Jessica Simpson is back in the news, this time in her own words.

In her new memoir, Open Book, Simpson writes honestly about her career as a pop singer, her marriage to and divorce from Nick Lachey, her stint on reality TV, and her time with John Mayer. And she reflects on becoming a fashion mogul with a billion-dollar company.

But she also opens up about sexual abuse she experienced in childhood — and addiction.

Interview Highlights

On why she decided to open up now

There's never been a moment in my life that I've been more honest with myself. I mean, when I stopped drinking alcohol, I really saw all that I was hiding behind and all of the fears that I was letting overwhelm me in so many ways. And I finally, like, feel free of everything that I was holding secret and holding to myself. And I just really wanted to share the tools with people on how they can do this for themselves as well, cause we all have that capability and that strength within ourselves to do it.
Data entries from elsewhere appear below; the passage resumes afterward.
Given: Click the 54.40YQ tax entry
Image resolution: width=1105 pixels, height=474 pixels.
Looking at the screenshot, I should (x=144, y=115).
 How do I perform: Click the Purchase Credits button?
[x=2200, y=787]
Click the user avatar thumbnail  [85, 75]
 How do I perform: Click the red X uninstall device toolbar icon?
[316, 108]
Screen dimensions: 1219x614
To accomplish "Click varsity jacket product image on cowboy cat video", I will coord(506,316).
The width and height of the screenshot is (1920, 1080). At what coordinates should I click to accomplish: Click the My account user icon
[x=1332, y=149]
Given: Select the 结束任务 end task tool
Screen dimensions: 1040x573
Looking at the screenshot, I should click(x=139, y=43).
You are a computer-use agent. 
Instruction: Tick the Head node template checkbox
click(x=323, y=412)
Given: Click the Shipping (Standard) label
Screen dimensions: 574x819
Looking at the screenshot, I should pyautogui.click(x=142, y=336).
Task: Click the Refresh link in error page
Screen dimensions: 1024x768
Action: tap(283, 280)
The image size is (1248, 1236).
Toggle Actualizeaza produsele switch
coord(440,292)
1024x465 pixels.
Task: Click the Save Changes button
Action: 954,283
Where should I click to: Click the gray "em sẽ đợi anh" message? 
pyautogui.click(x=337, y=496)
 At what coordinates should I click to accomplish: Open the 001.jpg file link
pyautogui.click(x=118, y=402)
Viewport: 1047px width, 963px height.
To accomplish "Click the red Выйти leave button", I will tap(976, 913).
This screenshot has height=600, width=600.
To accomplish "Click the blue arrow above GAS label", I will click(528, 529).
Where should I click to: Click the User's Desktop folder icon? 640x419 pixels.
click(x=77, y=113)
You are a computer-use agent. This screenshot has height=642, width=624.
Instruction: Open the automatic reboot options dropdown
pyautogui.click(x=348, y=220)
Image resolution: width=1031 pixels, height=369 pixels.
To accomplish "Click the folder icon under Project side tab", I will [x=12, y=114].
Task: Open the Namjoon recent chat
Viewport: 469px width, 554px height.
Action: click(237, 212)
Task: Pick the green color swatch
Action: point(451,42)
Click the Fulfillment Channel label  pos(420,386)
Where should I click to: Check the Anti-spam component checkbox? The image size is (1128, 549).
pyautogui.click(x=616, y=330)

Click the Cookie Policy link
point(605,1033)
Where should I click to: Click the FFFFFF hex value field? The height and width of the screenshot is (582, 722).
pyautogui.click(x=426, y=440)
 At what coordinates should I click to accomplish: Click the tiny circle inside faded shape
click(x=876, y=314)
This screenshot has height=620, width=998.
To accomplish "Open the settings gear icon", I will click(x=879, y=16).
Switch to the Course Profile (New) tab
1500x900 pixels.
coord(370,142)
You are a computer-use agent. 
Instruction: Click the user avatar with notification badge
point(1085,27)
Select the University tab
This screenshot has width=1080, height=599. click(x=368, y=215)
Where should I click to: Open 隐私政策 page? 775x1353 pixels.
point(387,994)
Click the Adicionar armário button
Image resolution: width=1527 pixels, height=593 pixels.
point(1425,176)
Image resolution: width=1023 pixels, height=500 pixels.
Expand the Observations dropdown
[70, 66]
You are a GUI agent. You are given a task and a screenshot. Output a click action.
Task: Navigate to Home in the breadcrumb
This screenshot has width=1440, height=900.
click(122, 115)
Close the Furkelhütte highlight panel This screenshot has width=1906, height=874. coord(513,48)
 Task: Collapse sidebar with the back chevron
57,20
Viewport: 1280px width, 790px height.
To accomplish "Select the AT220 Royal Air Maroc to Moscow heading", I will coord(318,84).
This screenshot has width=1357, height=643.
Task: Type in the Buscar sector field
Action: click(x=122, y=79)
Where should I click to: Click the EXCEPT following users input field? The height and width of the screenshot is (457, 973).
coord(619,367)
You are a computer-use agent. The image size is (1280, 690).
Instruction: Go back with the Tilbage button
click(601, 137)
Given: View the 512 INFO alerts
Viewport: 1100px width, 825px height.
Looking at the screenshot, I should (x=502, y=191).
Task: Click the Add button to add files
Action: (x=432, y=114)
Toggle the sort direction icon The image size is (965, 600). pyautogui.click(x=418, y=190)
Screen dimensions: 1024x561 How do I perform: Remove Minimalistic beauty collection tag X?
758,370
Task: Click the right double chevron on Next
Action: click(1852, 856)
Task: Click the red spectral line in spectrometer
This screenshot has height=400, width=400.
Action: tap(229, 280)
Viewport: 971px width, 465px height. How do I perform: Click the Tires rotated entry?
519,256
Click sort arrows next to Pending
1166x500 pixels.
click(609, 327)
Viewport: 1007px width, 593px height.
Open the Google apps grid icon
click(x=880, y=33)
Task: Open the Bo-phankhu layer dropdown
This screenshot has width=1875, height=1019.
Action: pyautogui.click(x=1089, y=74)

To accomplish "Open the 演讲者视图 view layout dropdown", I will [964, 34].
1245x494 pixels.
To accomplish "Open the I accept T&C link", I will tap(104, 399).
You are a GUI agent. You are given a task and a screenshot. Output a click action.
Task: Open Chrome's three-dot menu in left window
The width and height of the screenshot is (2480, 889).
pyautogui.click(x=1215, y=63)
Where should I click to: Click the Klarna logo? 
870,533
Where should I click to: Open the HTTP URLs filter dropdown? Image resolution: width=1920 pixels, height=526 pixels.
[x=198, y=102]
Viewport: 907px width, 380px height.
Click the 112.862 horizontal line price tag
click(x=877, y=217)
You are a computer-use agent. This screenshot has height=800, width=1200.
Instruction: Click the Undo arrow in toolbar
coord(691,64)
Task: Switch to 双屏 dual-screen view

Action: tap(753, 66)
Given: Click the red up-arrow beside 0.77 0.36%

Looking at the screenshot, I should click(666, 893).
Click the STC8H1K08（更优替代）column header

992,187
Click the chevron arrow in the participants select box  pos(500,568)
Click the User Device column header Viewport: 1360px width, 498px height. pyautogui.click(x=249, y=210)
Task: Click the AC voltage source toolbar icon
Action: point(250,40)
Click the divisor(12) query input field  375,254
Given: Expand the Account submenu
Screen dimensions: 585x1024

On using diet pills, sleeping aids and alcohol – and drinking vodka at her daughter's school function

For me, I was just trying to get through the day, I was spiraling like everything. I mean, I had taken diet pills for a very long time and I didn't ever think that there was anything wrong with them. Now that I do not take them anymore, I realize how on edge that it actually made me and how much anxiety that they were actually causing — and then how the alcohol actually wasn't suppressing that, it was heightening that.

And I think that it really, like, in that moment of going to school and pouring a drink and having to have a drink to even get through a school function, that I was so insecure in that type of setting. It was a really shameful moment for me. And I really thought that those things were actually making me better when really they were destroying me, and they were taking me out of my life and not putting me in the moment.

On being abused during childhood

Yeah, it wasn't that I wasn't happy and it wasn't that I wasn't madly in love with my children and madly in love with my husband, and having success and that type of thing. It was really that I wasn't comfortable with myself and comfortable with the darkness of the night.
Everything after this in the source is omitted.